**Aim of the exercise:** Copy the records below exactly, starting at the line that contains "The height and" and ending at the line that contains "Task: Open hiiriosoitin"; leave out any pictures.
═══ Entries provided ═══
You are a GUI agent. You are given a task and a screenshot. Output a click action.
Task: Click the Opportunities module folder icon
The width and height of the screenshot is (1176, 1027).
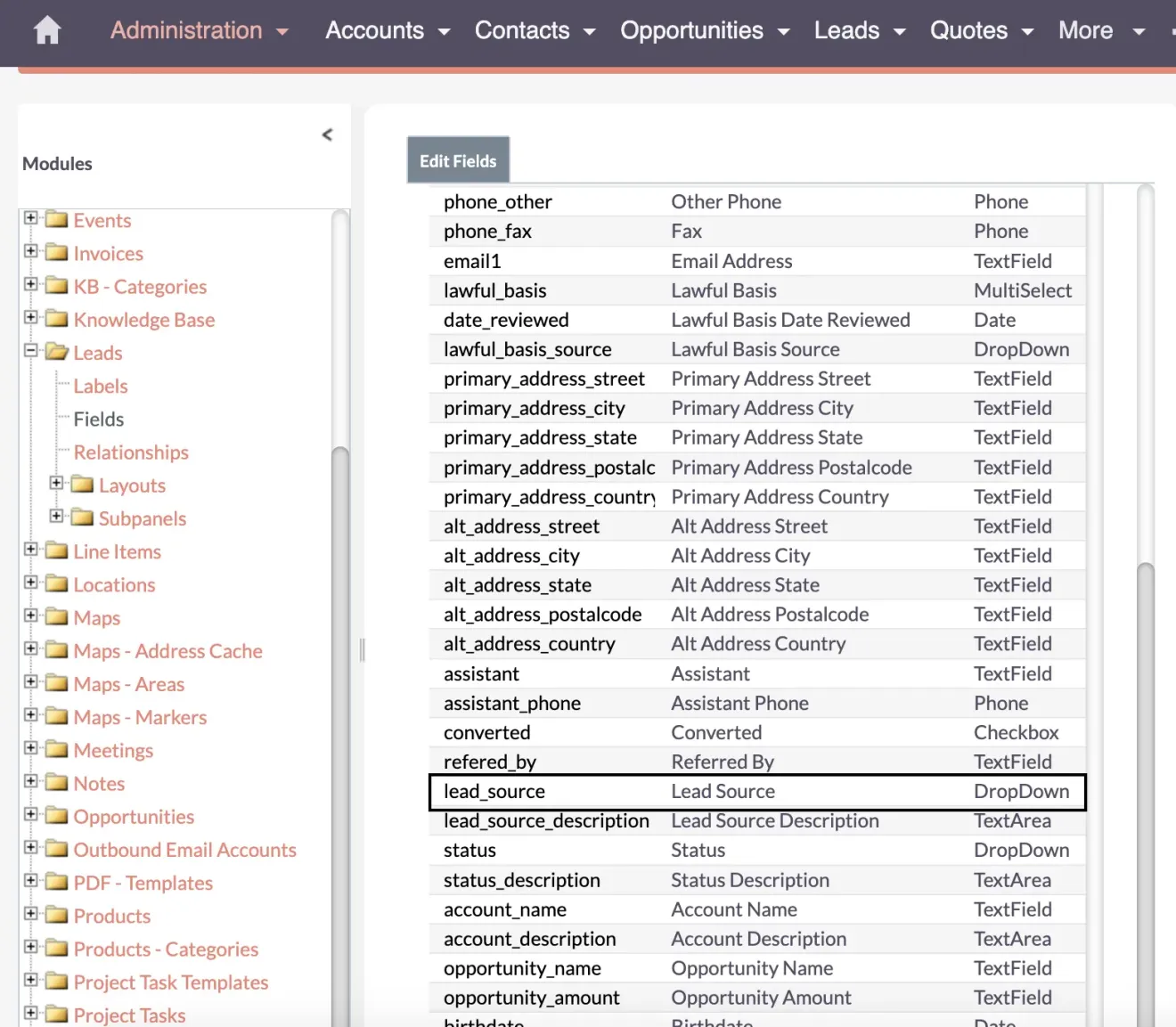tap(55, 816)
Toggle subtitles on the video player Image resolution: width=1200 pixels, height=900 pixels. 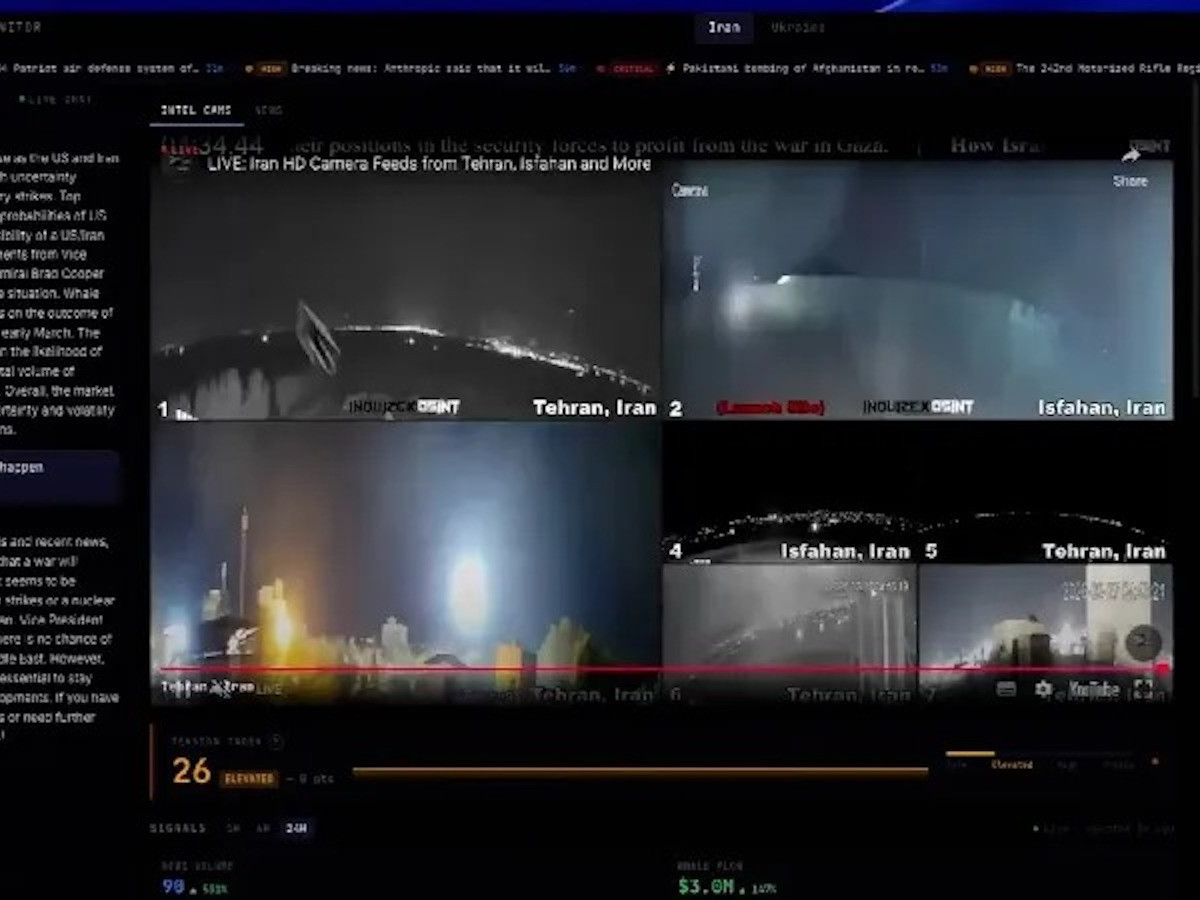click(x=1006, y=689)
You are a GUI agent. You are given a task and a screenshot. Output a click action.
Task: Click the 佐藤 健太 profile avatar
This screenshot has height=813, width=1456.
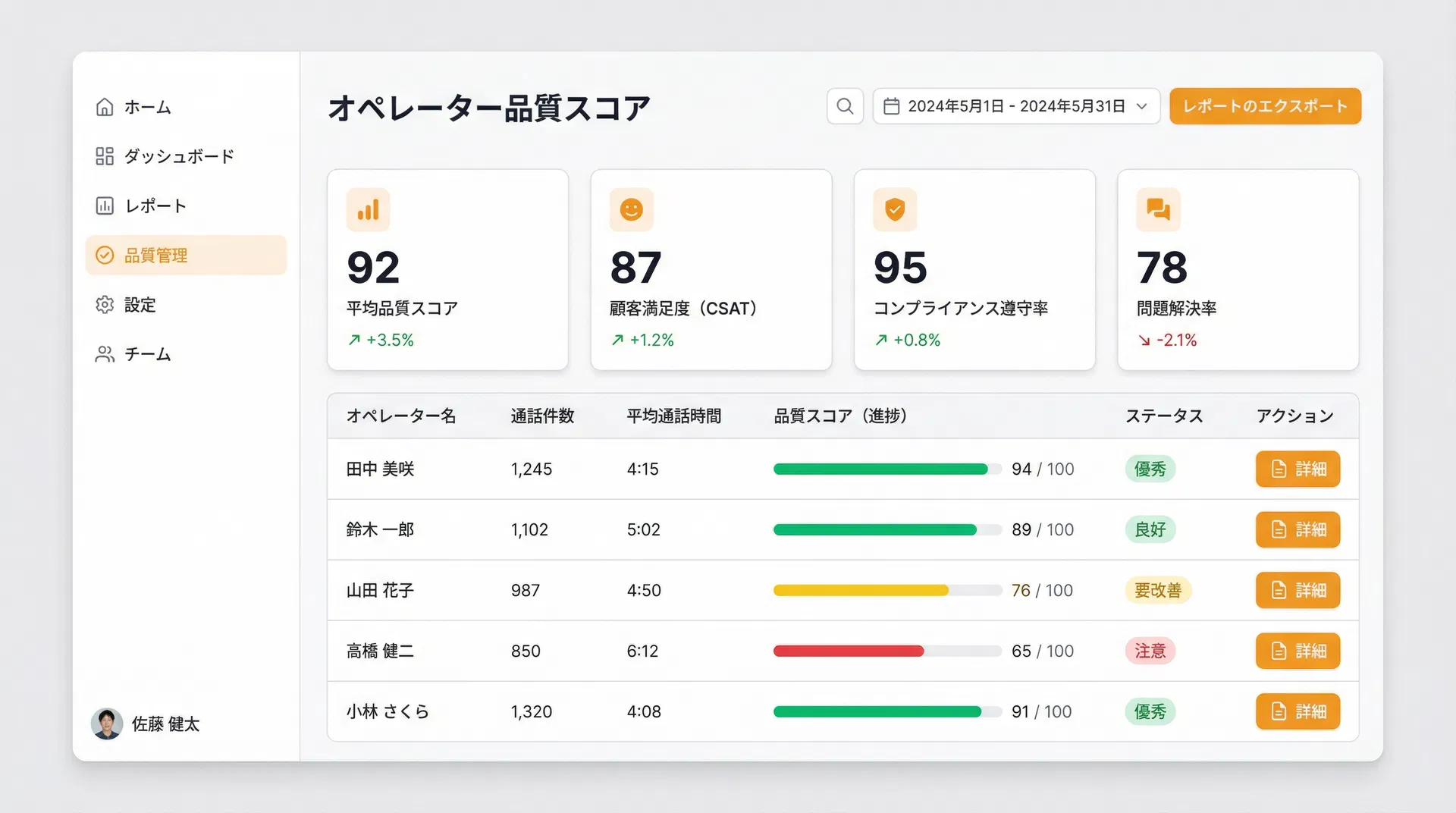click(x=107, y=724)
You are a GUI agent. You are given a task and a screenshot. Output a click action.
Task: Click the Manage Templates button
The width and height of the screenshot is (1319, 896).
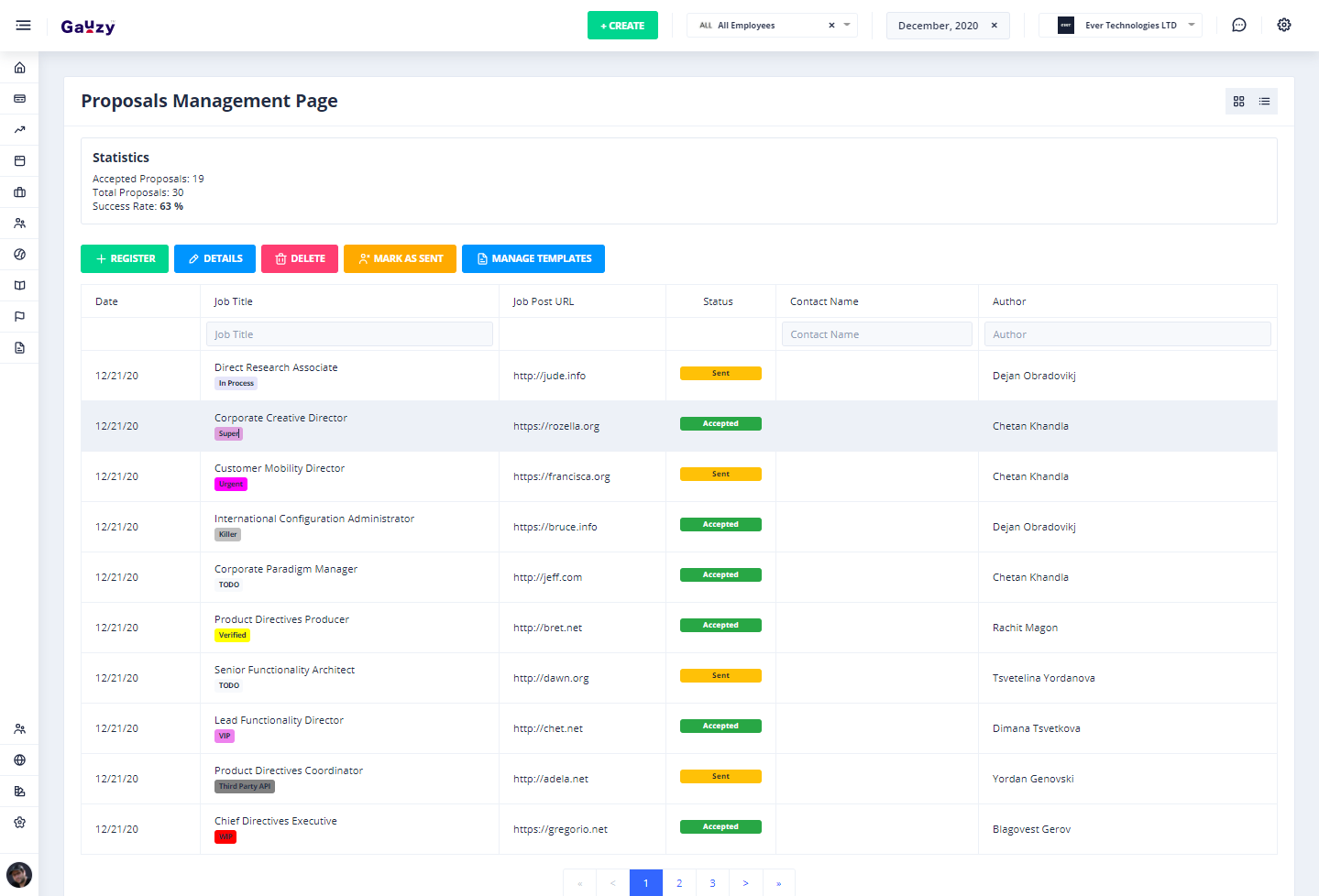click(x=533, y=259)
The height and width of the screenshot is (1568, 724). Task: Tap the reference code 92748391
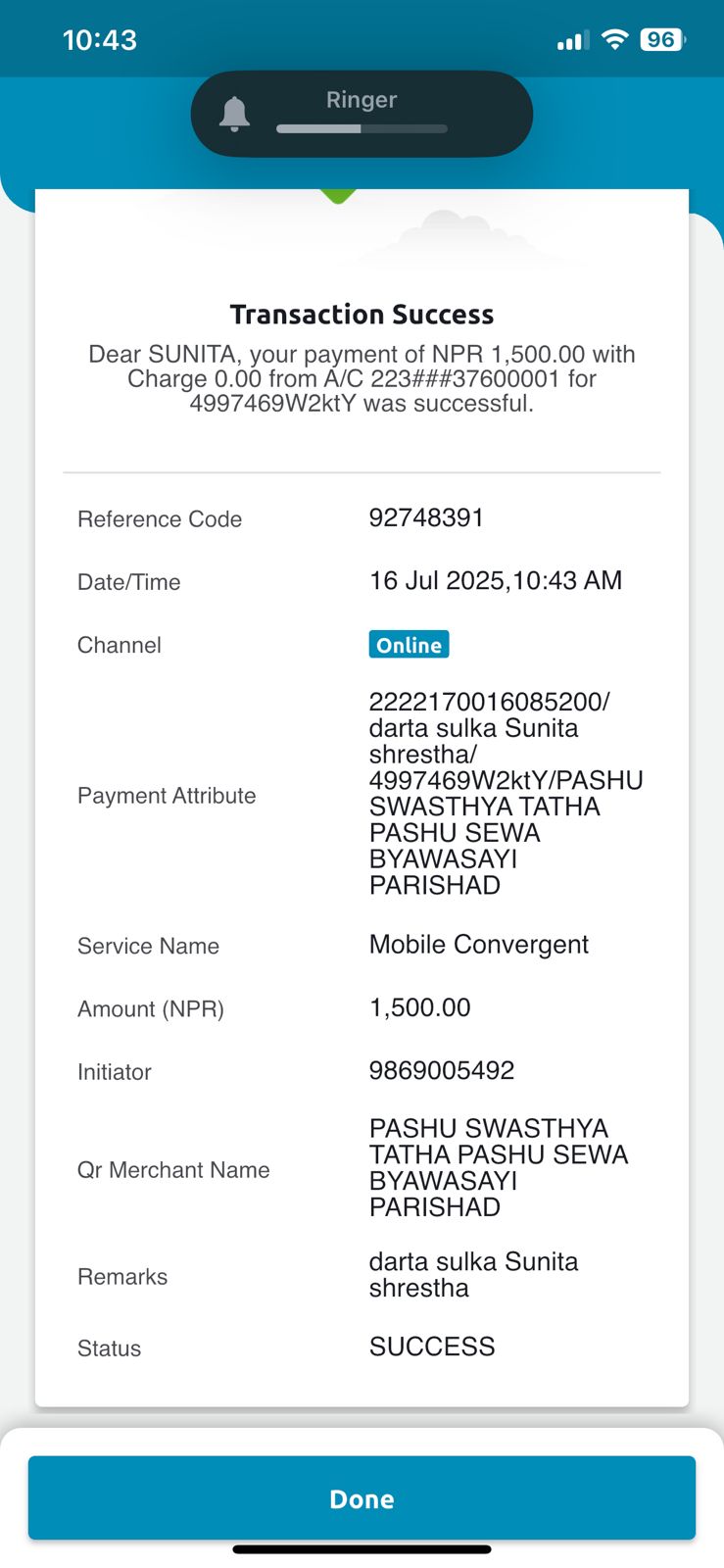[426, 517]
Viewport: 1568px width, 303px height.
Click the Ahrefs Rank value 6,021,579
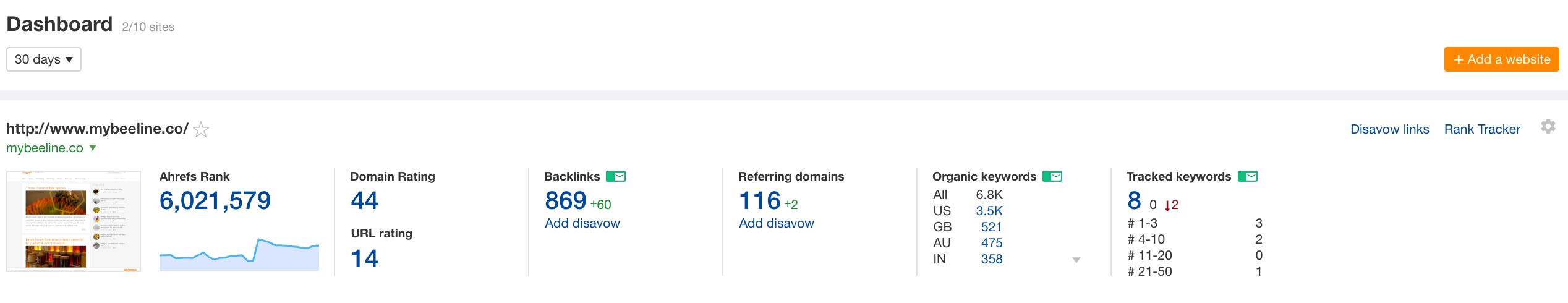(215, 201)
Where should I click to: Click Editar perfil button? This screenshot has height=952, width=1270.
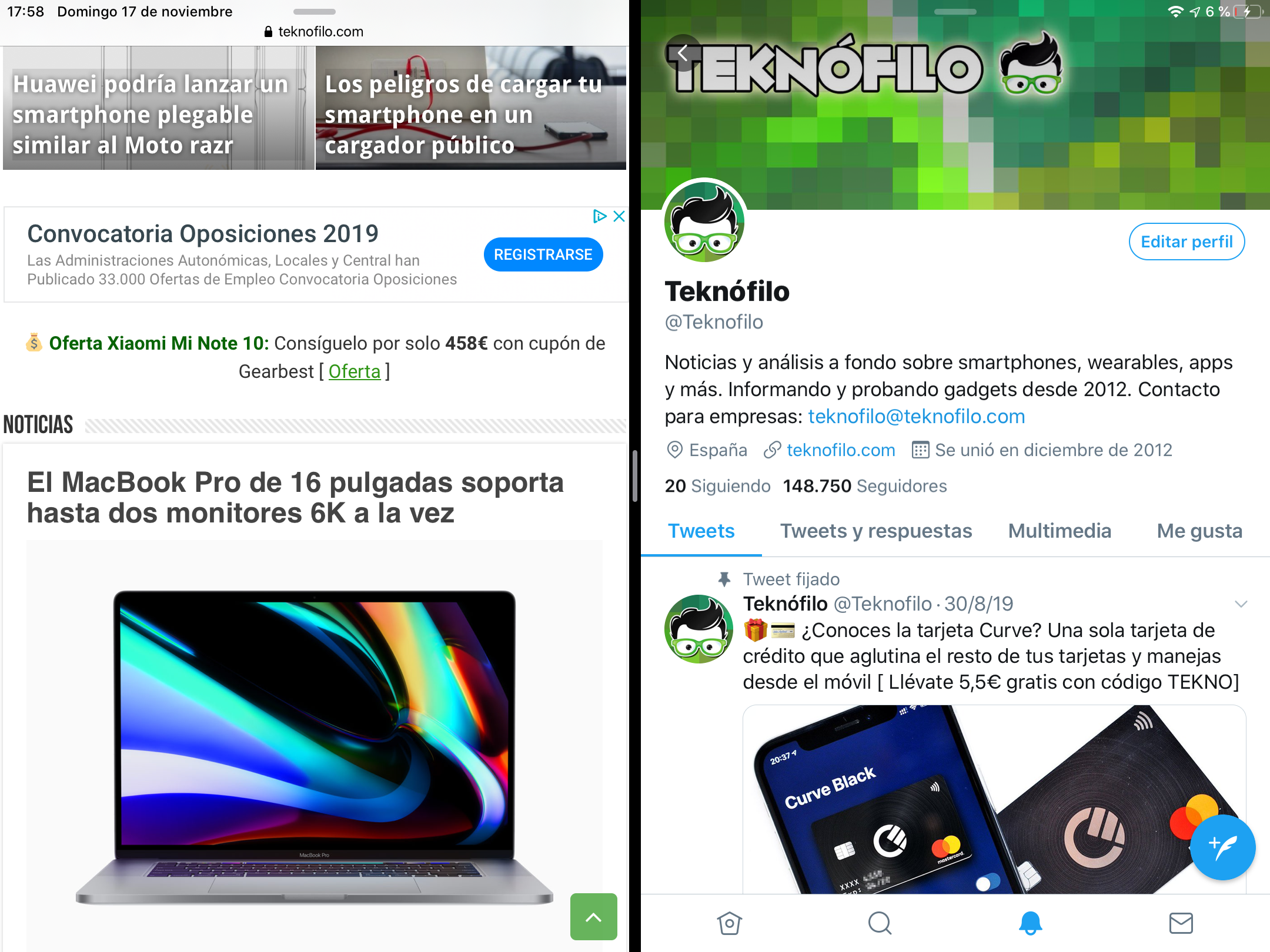1187,242
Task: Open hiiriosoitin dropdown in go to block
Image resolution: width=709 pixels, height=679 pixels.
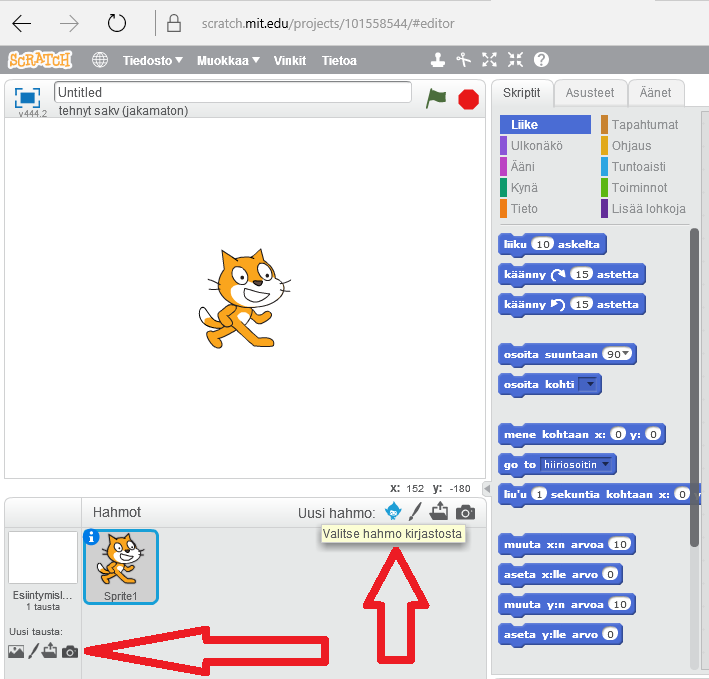Action: 607,464
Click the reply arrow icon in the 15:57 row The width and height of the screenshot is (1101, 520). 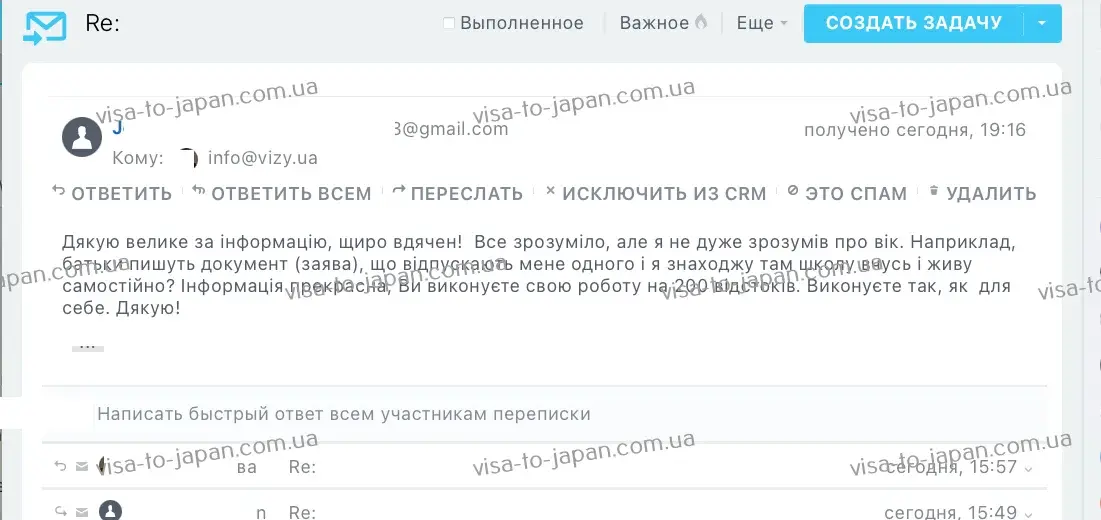click(x=60, y=466)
═══
**Exercise output:**
The height and width of the screenshot is (1568, 724). Task: Tap the reference code 92748391
[426, 517]
Viewport: 1568px width, 303px height.
Click the Ahrefs Rank value 6,021,579
(215, 201)
Where should I click to: Click Editar perfil button? This screenshot has height=952, width=1270.
1187,242
Task: Open hiiriosoitin dropdown in go to block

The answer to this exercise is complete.